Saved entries
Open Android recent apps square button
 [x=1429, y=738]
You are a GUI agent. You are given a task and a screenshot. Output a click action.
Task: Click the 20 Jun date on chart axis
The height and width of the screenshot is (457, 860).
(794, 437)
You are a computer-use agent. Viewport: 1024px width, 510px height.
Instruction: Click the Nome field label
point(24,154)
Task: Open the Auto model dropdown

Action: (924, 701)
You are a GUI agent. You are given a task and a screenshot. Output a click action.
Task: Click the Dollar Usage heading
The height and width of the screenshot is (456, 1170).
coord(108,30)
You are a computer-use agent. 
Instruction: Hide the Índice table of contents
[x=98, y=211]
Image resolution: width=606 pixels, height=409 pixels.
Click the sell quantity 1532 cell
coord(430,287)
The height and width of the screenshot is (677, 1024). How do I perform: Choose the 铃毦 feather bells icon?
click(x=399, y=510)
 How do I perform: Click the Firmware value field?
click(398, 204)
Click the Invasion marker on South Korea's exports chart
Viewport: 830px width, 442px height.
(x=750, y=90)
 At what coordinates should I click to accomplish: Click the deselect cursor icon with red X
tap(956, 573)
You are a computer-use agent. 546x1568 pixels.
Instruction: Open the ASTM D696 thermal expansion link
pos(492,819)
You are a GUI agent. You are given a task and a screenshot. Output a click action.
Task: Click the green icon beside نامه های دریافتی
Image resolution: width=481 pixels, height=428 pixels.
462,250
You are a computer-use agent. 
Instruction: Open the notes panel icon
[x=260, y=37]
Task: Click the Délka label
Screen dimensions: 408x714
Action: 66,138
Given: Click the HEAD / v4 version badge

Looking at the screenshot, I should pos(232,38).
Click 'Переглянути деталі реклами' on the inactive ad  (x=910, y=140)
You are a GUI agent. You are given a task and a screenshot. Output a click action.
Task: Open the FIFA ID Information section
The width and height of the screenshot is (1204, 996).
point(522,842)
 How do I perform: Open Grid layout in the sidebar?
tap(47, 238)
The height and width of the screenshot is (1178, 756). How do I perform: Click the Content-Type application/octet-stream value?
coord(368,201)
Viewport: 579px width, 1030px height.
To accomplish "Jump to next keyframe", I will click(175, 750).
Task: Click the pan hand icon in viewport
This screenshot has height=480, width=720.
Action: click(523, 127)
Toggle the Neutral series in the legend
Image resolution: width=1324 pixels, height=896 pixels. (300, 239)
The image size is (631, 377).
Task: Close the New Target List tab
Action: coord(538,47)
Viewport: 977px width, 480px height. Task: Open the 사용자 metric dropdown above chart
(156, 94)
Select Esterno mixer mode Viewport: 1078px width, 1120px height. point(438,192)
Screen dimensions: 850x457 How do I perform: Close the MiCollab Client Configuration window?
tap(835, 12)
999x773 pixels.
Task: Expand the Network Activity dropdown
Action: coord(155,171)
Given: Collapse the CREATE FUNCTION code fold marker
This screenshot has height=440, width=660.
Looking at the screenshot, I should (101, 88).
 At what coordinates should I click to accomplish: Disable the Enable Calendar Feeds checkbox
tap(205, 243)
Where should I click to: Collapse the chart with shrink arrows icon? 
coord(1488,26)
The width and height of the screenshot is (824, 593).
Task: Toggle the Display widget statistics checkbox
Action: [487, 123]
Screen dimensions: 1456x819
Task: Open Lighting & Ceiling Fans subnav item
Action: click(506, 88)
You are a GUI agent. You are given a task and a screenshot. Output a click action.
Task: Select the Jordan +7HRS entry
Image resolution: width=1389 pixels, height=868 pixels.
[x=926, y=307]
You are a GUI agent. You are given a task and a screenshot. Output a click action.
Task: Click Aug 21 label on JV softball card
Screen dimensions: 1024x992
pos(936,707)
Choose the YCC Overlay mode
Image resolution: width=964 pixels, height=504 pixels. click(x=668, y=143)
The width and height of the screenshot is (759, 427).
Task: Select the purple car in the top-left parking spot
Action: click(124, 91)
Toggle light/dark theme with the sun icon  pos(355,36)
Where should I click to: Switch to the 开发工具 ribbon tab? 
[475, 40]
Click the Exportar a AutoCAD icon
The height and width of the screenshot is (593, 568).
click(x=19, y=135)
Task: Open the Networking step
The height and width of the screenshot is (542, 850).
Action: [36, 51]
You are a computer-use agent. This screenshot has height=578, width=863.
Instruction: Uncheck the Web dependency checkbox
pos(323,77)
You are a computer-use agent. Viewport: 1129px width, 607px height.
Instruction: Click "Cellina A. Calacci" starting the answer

Brief ->
Find and copy each line of the data where "computer" is present.

Answer to this task ->
You are a computer-use agent. Viewport: 1024px width, 510px height.
You are a computer-use agent. 
You are a computer-use agent. 546x1568 pixels.
You are a computer-use agent. 
You are a computer-use agent. This screenshot has height=578, width=863.
You are a computer-use agent. Viewport: 1129px width, 607px height.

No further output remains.